Poetry as Coexistence

What kind of writing emerges if we accept that no stable boundary separates the human from the nonhuman: that our existence is a coexistence? What kind of writing does this dynamic equilibrium with the world of animals, fungi, plants, and all other self-organized systems call for? How does one write in a way that acknowledges that the free-living aerobic bacteria that long ago became our mitochondria are inextricable from the present speaking self?

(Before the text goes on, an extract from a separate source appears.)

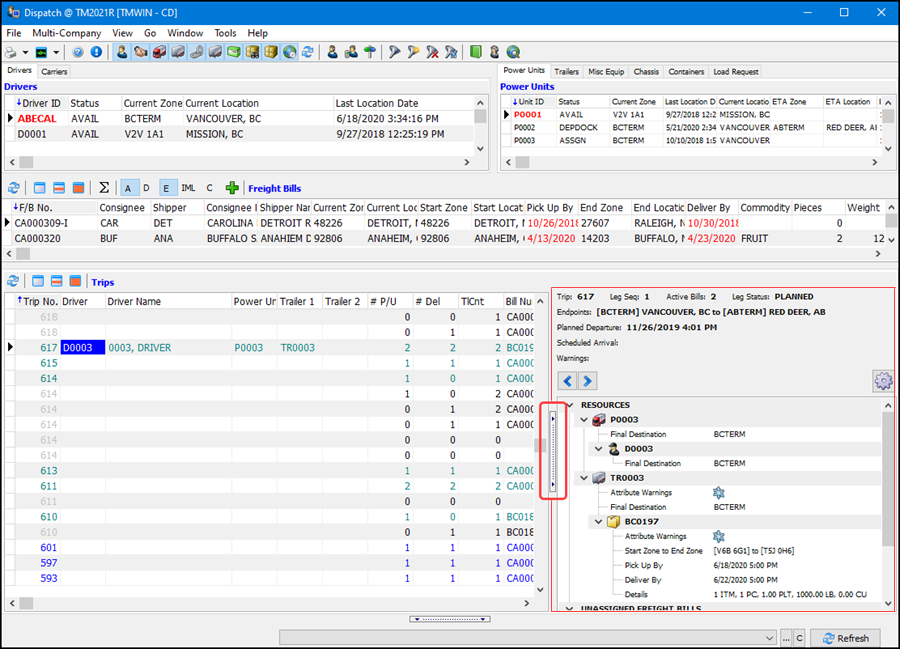900x649 pixels.
Task: Open the Multi-Company menu
Action: (66, 33)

Slow Poetry: A Book Arts + Walking Poetry Workshop

Changing our process can change our relationship with our writing. When I started creating book arts projects, I wanted my process to be beautiful and creative, not just the final product. I also wanted to think about how to write with my body since I was experiencing the first onset of my disability. In the first half of this workshop we will create a small book arts project and decorate it. These small books will fit in our pockets as we take a short walk together during which we will pause, read a few poems together, and write.

Poetry is Trash

The most intimate, erotic and absurdly surreal yet mundane elements of our life’s poetry can be found in the trash. Within the bin, we discard our hidden emotions and our state of health, the ways we nourish and destroy ourselves, the activities that make us feel alive or numb. Our trash is telling of our present, and poetry is what brings it together with memory and time. The trash is an honest, beautiful and scummy place to be.

Writing Poems to Excavate History

This workshop explores ways to use poetry to uncover buried truths in personal history or historical moments. We will talk about ways to integrate research, confront difficult scenes, examine erasures, and document artifacts to honor what has been hidden, lost, or disappeared. Participants will be guided through steps to write into the moment, examine the unknowns, and identify research questions and methodologies to deepen the discovery of the poem.